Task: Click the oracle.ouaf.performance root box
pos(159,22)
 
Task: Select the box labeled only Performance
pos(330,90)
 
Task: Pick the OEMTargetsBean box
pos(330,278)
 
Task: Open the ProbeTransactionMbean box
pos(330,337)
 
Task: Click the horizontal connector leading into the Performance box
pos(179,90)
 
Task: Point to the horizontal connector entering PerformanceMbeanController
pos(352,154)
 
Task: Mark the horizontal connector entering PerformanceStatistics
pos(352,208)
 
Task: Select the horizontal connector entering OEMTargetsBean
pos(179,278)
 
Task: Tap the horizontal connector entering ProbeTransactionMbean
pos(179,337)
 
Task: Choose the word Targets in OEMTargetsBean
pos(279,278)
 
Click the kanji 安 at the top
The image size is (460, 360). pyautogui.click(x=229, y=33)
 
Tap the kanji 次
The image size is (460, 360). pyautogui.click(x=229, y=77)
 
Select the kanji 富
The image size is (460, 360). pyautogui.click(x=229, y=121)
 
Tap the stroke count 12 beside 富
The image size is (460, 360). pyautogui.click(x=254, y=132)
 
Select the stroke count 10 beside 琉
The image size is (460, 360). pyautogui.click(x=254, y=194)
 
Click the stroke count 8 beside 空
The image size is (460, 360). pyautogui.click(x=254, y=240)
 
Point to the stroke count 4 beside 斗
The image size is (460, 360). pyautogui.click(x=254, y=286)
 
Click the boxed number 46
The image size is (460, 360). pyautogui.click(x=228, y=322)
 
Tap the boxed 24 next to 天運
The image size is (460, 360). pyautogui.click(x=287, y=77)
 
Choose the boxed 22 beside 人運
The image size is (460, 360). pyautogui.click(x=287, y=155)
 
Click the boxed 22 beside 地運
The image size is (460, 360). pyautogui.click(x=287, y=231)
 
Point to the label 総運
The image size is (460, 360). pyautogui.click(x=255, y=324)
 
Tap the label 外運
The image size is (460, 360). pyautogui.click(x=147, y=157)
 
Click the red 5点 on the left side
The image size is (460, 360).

----------

# REQUIREMENTS:
Please output the stretch of entries above, from the line containing "Point to the label 総運" through the end of the entries, as a JSON list of strings with one string per line and blank lines omitted.

# PROBLEM SOLUTION:
[
  "Point to the label 総運",
  "The image size is (460, 360). pyautogui.click(x=255, y=324)",
  "Tap the label 外運",
  "The image size is (460, 360). pyautogui.click(x=147, y=157)",
  "Click the red 5点 on the left side",
  "The image size is (460, 360)."
]